PROBLEM DESCRIPTION:
Go through the entries and set each one down exactly.

DATASET:
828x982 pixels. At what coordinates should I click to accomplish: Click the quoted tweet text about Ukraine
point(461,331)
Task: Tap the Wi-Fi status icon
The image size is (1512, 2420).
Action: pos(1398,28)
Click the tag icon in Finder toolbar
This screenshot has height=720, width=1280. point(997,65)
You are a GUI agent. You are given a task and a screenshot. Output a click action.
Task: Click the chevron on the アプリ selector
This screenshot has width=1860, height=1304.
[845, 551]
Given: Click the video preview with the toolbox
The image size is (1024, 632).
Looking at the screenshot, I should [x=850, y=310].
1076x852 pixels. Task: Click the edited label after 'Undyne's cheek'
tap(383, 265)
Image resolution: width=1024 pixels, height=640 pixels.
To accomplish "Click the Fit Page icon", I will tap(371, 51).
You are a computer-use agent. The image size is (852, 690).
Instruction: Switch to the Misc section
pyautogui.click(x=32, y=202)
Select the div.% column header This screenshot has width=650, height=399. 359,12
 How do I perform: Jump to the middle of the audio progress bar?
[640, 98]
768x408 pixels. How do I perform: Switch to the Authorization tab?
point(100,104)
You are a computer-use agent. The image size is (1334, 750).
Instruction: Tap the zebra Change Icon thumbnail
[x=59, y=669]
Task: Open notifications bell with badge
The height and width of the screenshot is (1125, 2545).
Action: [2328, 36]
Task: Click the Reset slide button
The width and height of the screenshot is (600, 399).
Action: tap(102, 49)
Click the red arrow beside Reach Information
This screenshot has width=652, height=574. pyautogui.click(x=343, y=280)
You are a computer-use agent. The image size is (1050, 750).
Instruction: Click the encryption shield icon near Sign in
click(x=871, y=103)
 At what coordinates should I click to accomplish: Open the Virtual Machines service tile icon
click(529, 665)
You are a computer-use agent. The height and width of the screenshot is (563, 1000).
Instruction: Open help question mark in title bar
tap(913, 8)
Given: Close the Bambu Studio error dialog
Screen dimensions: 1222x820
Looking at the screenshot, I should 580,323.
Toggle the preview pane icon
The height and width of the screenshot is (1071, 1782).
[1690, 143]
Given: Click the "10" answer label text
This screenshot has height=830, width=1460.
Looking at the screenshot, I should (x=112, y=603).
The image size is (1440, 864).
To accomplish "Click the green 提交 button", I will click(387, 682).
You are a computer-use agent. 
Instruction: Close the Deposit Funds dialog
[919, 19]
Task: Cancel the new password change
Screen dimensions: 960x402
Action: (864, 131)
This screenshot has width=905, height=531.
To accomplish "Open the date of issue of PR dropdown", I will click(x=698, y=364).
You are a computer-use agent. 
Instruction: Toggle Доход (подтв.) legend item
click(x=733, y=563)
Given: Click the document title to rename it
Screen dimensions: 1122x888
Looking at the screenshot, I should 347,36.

SOLVED EXERCISE:
828x982 pixels. At what coordinates should I click to accomplish: Click the quoted tweet text about Ukraine
point(461,331)
Task: Tap the Wi-Fi status icon
The image size is (1512, 2420).
Action: pos(1398,28)
Click the tag icon in Finder toolbar
This screenshot has height=720, width=1280. point(997,65)
You are a GUI agent. You are given a task and a screenshot. Output a click action.
Task: Click the chevron on the アプリ selector
This screenshot has width=1860, height=1304.
[845, 551]
Given: Click the video preview with the toolbox
The image size is (1024, 632).
Looking at the screenshot, I should [x=850, y=310].
1076x852 pixels. Task: Click the edited label after 'Undyne's cheek'
tap(383, 265)
Image resolution: width=1024 pixels, height=640 pixels.
To accomplish "Click the Fit Page icon", I will tap(371, 51).
You are a computer-use agent. The image size is (852, 690).
Instruction: Switch to the Misc section
pyautogui.click(x=32, y=202)
Select the div.% column header This screenshot has width=650, height=399. 359,12
 How do I perform: Jump to the middle of the audio progress bar?
[640, 98]
768x408 pixels. How do I perform: Switch to the Authorization tab?
point(100,104)
You are a computer-use agent. The image size is (1334, 750).
Instruction: Tap the zebra Change Icon thumbnail
[x=59, y=669]
Task: Open notifications bell with badge
The height and width of the screenshot is (1125, 2545).
Action: [2328, 36]
Task: Click the Reset slide button
The width and height of the screenshot is (600, 399).
Action: tap(102, 49)
Click the red arrow beside Reach Information
This screenshot has width=652, height=574. pyautogui.click(x=343, y=280)
You are a computer-use agent. The image size is (1050, 750).
Instruction: Click the encryption shield icon near Sign in
click(x=871, y=103)
 At what coordinates should I click to accomplish: Open the Virtual Machines service tile icon
click(529, 665)
You are a computer-use agent. The height and width of the screenshot is (563, 1000).
Instruction: Open help question mark in title bar
tap(913, 8)
Given: Close the Bambu Studio error dialog
Screen dimensions: 1222x820
Looking at the screenshot, I should 580,323.
Toggle the preview pane icon
The height and width of the screenshot is (1071, 1782).
[1690, 143]
Given: Click the "10" answer label text
This screenshot has height=830, width=1460.
Looking at the screenshot, I should (x=112, y=603).
The image size is (1440, 864).
To accomplish "Click the green 提交 button", I will click(387, 682).
You are a computer-use agent. 
Instruction: Close the Deposit Funds dialog
[919, 19]
Task: Cancel the new password change
Screen dimensions: 960x402
Action: (864, 131)
This screenshot has width=905, height=531.
To accomplish "Open the date of issue of PR dropdown", I will click(x=698, y=364).
You are a computer-use agent. 
Instruction: Toggle Доход (подтв.) legend item
click(x=733, y=563)
Given: Click the document title to rename it
Screen dimensions: 1122x888
Looking at the screenshot, I should 347,36.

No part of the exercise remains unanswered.